Text passage >>
*** Begin section ***
The plasmids used for construction of an expression plasmid for the E. coli pntA and pntB genes were pSA2, containing the pnt genes from E. coli (18), the expression vector YEp24-PGK (46), pUC19-TDH, and the centromere-based vector pRS316 (40). pUC19-TDH consists of pUC19 (50) with a PCR-amplified BamHI fragment (1.27 kb) containing the promoter (0.69 kb) and transcription termination (0.58 kb) regions of the yeast TDH3 (triosephosphate dehydrogenase) gene (4) separated by a BglII site.
The coding regions of pntA and pntB (11) were amplified by PCR by using pSA2 as the template and the following primers provided with BglII restriction sites (underlined regions) corresponding to the upstream and downstream ends of the genes: upstream pntA primer 5′-GCGCGAGATCTTCTAGAATGCGAATTGGCATACCAAG-3′; downstream pntA primer 5′-CGCGCAGATCTTCTAGATTAATTTTTGCGGAACATTTTC-3′; upstream pntB primer 5′-GCGCGAGATCTAAAATGTCTGGAGGATTAGTTAC-3′; and downstream pntB primer 5′-CGCGCAGATCTTTACAGAGCTTTCAGGATTGC-3′. The sequences of the PCR-amplified pntA and pntB fragments were verified by DNA sequencing. The amplified pntA fragment was digested with BglII and ligated into the BglII site of YEp24-PGK, and the pntB fragment was also digested with BglII and ligated into the BglII site of pUC19-TDH. The pntB fragment containing the TDH3 promoter and terminator was excised from pUC19-TDH by using BamHI and finally was ligated into BamHI-cleaved YEp24-PGK containing the pntA gene. The resulting expression plasmid, YEpPGKαTDHβ (Fig. (Fig.1),1), contained the pntA gene under the control of the PGK1 promoter and the pntB gene under the control of the TDH3 promoter. The reference plasmid YEp24-PGK-TDH, which did not contain the pnt coding regions, was obtained by inserting the TDH3 1.27-kb BamHI promoter-terminator fragment into BamHI-cleaved YEp24-PGK.
*** End section ***
Given information >>
*** Begin section ***
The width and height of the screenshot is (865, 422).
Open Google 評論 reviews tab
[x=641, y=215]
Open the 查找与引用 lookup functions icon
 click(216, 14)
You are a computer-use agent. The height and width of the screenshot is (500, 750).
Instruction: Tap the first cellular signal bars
*** End section ***
*** Begin section ***
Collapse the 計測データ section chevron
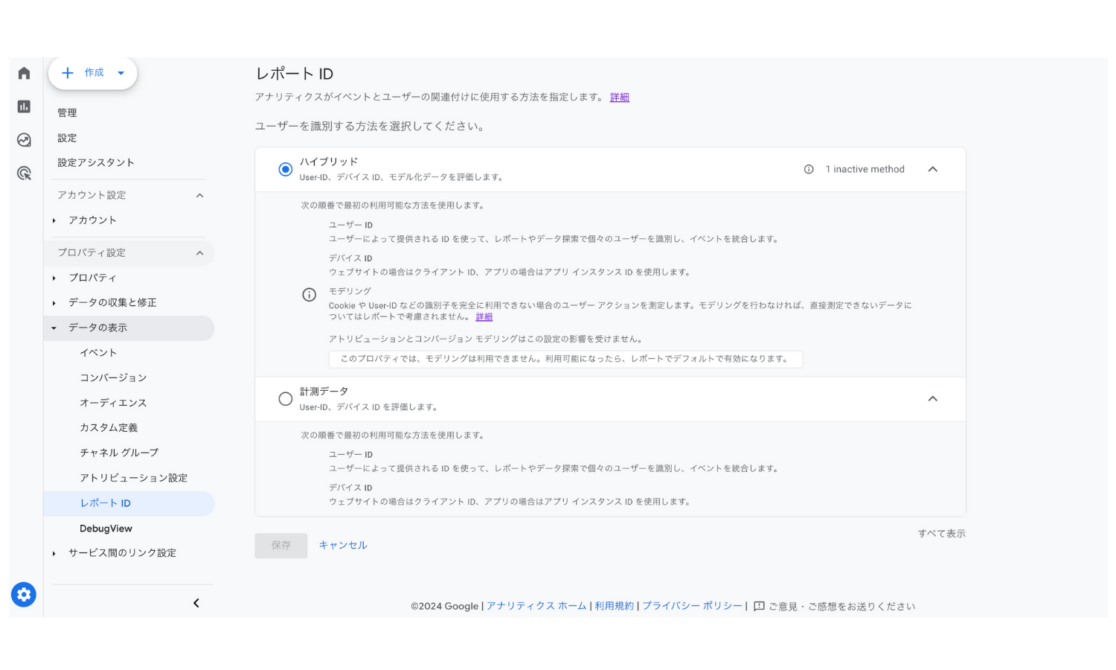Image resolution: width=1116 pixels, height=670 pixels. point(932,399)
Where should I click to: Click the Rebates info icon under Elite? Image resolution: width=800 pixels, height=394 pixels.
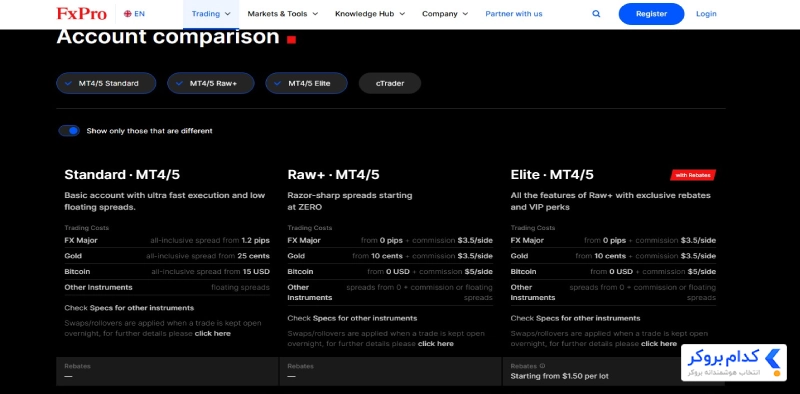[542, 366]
*** End section ***
Directions >>
In the plasmid construction passage, which promoter controls the pntB gene in the final expression plasmid? The data has nothing to do with the text.

Response to the task >>
The TDH3 promoter.